Il Papa prega per Charlie Gard. I genitori: non siamo riusciti a salvarti

Di Debora Donnini

«Papa Francesco sta pregando per Charlie e per i suoi genitori e si sente particolarmente vicino a loro in questo momento di immensa sofferenza». Lo ha dichiarato il direttore della Sala Stampa vaticana Greg Burke dopo la notizia che i genitori di Charlie hanno rinunciato alla richiesta di portarlo negli Stati Uniti per sottoporlo alle cure sperimentali. La parola fine alla battaglia legale è stata annunciata dal papà e dalla mamma del bimbo di 11 mesi, affetto da una rara malattia genetica, oggi pomeriggio durante l’udienza presso l’Alta Corte di Londra. «Il Santo Padre chiede di unirci in preghiera perché possano trovare la consolazione e l’amore di Dio», ha aggiunto Burke.

«Passeremo questi ultimi giorni vicino a Charlie che purtroppo non potrà compiere il suo prima anno di vita, cosa che sarebbe accaduta tra due settimane.
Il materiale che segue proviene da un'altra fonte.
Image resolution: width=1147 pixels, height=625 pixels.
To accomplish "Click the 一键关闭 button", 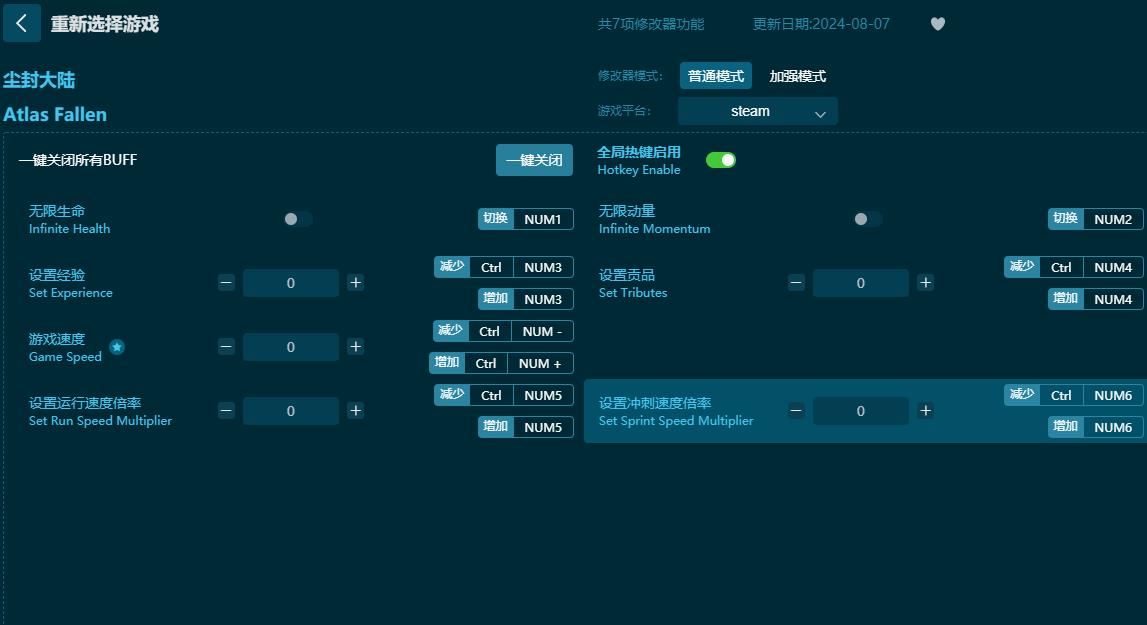I will click(534, 159).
Siamo profondamente dispiaciuti per non essere riusciti a salvarti, ma ti amiamo moltissimo e continueremo a farlo in futuro», hanno detto Chris e Connie Yates, fra le lacrime. Una vicenda che ha mosso e commosso il mondo, con tanti interventi – tra i quali quello di Papa Francesco – manifestazioni sui Social e nelle Piazze, preghiere perché a Charlie venisse data una chance. Lo stesso cardinale Gualtiero Bassetti, presidente della Conferenza episcopale italiana, dai nostri microfoni, venerdì scorso, aveva ribadito che non esiste vita che non sia degna di essere vissuta, in riferimento alla vicenda del piccolo. Tanti gli interventi anche dei politici, fra cui il presidente americano Donald Trump. la settimana passata lo stesso Congresso degli Stati Uniti aveva concesso al piccolo e alla sua famiglia la «residenza permanente» negli Usa.
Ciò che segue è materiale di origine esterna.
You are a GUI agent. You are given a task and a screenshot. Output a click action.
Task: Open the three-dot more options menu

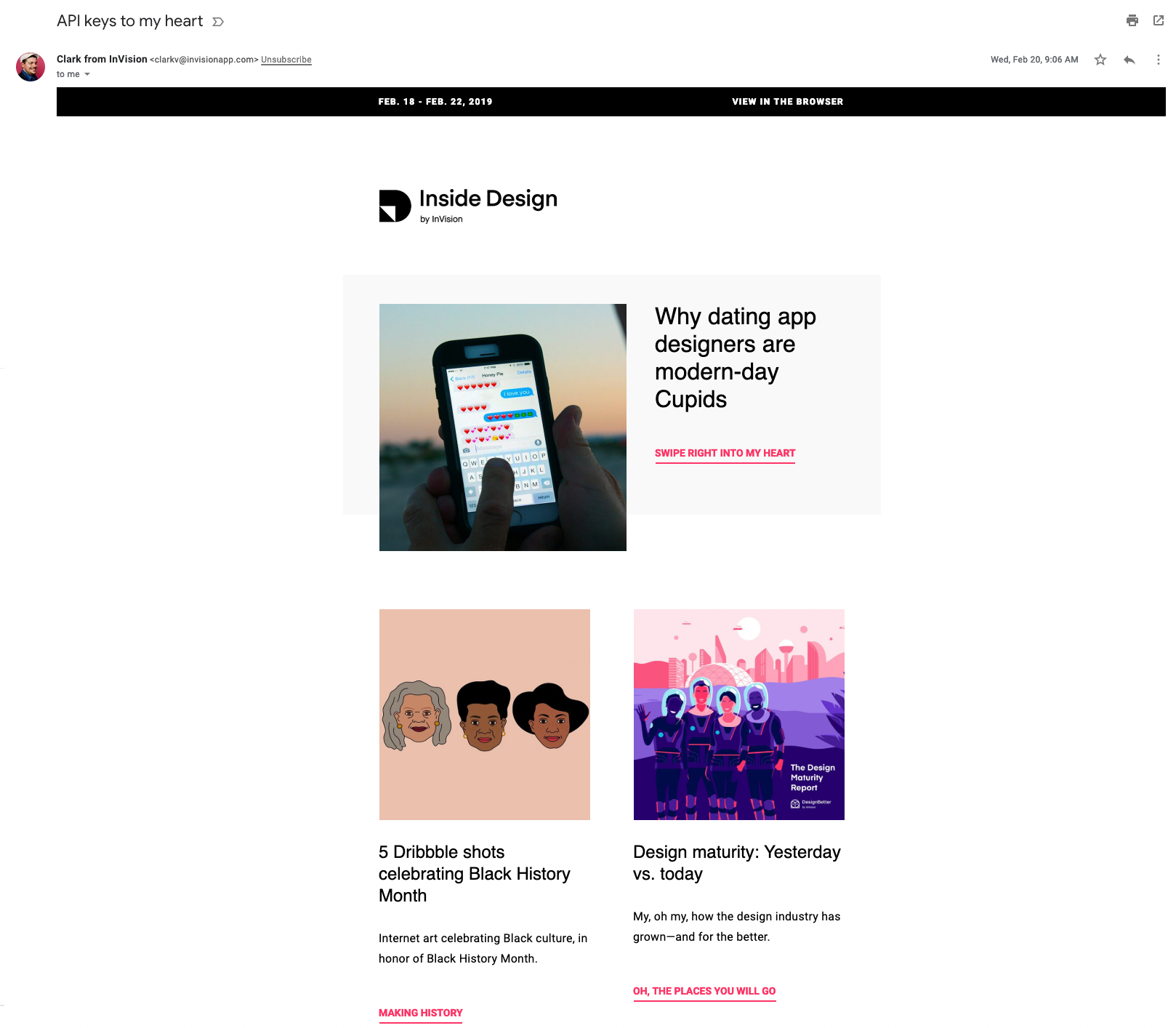coord(1158,60)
Ora i genitori hanno deciso, dunque, di interrompere la battaglia legale. In questi mesi hanno cercato disperatamente di salvare il loro bimbo: volevano tentare una cura sperimentale negli Stati Uniti ma i medici del Great Ormond Street Hospital di Londra si erano opposti e l’Alta Corte, accogliendo la richiesta dell’ospedale, aveva dato il via libera al distacco delle macchine: una sentenza convalidata nei mesi scorsi da altre due Corti britanniche e dalla Corte Europea dei Diritti Umani di Strasburgo. Quindi il papà e la mamma si erano rivolti ancora una volta al Tribunale per far valutare la possibilità di applicare al bambino il protocollo sperimentale di un gruppo internazionale di esperti coordinati dall’ospedale pediatrico Bambino Gesù. Alcuni di loro la scorsa settimana hanno visitato il bimbo.

Per i genitori, troppo tempo è stato perso nelle aule di tribunale. Il deterioramento «dei muscoli è risultato irreversibile», evidenziano. «Il team americano e quello italiano volevano trattare Charlie dopo aver visto l’ultima risonanza magnetica e l’elettroencefalogramma. Il bimbo non era in morte cerebrale». E ancora adesso risponde ai nostri stimoli, dicono i genitori. Ma è il danno muscolare a essere troppo avanzato, spiegano. C’è una ragione semplice per la quale i muscoli di Charlie si sono deteriorati tanto – dicono i genitori – ed è il tempo. Charlie avrebbe potuto vivere una vita normale, ha detto la madre all’udienza, se fosse stato consentito prima alla famiglia di sottoporlo alle cure.

E da tutto il mondo, intanto, si leva commozione, preghiera e affetto per il piccolo Charlie e la sua famiglia. Anche i Vescovi d’Inghilterra e del Galles esprimono la loro compassione e assicurano preghiere. Da parte sua il giudice ha confermato il suo verdetto precedente dell’11 aprile scorso: «è nel migliore interesse di Charlie morire». E sostiene che l’ospedale si è comportato in modo corretto. I genitori hanno deciso, intanto, di creare una fondazione per altri malati di patologie mitocondriali perché i trattamenti siano tempestivi. E ora, hanno concluso, «è tempo che Charlie vada e che stia con gli angeli».